EBV has been detected in 2-16% of gastric carcinomas. However, there is little information available about the gene expression profile of EBV-positive gastric carcinomas.


EBV infection was examined using EBV-encoded small RNAs (EBERs) in situ hybridization, and 63 (5.6%) of 1127 consecutive gastric carcinomas were found to be EBV-positive. The expressions of 27 tumor-associated proteins were evaluated immunohistochemically in 63 EBV-positive gastric carcinomas and 287 EBV-negative carcinomas using the tissue array method. In addition, the genotype of EBV was investigated by PCR amplification of LMP1 (latent membrane protein 1), Epstein-Barr nuclear antigen 2 (EBNA2), and EBNA3B genes.

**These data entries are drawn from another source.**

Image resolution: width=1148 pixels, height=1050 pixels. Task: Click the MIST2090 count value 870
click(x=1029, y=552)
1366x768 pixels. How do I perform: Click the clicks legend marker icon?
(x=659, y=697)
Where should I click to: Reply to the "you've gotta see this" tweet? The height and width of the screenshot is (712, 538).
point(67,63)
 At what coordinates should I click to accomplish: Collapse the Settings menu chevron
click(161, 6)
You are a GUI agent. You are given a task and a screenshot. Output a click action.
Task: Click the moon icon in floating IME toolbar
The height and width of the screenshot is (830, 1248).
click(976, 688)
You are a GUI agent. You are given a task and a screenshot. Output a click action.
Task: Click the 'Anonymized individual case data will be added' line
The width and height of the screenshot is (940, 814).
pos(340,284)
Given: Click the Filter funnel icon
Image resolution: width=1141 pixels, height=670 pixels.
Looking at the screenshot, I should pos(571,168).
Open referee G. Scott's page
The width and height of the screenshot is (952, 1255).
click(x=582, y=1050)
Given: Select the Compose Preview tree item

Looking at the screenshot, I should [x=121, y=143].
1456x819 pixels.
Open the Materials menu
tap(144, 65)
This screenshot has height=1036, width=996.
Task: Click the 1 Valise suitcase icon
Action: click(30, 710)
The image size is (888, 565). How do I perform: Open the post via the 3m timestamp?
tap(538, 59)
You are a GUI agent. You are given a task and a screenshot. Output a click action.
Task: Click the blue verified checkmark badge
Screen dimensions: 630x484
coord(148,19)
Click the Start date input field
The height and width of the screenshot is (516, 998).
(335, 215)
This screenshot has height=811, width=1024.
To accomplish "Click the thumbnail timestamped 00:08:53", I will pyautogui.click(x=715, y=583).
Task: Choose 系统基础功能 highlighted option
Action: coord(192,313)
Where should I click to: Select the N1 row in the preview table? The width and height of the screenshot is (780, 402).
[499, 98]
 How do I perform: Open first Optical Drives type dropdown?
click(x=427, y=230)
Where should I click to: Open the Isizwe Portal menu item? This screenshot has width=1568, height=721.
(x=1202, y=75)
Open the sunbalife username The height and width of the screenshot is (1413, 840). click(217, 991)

EBV-positive gastric carcinomas are characterized by the presence of lymphoid stroma, proximal location, and predominance in males. In comparison with EBV-negative carcinomas, EBV-positive carcinomas showed frequent loss of expression of p16, smad4, FHIT, and KAI-1 (kangai 1; P < 0.05), but retained the expression of APC (adenomatous polyposis coli), DCC (deleted in colorectal cancer), and some DNA repair proteins (P < 0.05). There was negative association between EBV infection and the expression of MUC1, MUC2, MUC5AC, p53, CEA, C-erbB2, and smad7. Using hierarchical cluster analysis, we divided EBV-positive gastric carcinomas into two clusters. Those patients with cluster 1 (42 cases) carcinomas had a better prognosis than those with cluster 2 (12 cases; P = 0.0002) or those with EBV-negative carcinomas (280 cases; P = 0.0251). Fifty-one (92.7%) of 55 EBV-positive carcinomas demonstrated the 30-bp deletion in LMP1 gene, and 53 (96.4%) of 55 cases were type 1 for EBNA2 and EBNA3B genes.


EBV-positive gastric carcinomas have a distinct protein expression profile as well as distinct clinicopathological features, as compared with EBV-negative carcinomas. The subclassification of EBV-positive carcinomas, by hierarchical cluster analysis, is significantly associated with patient survival.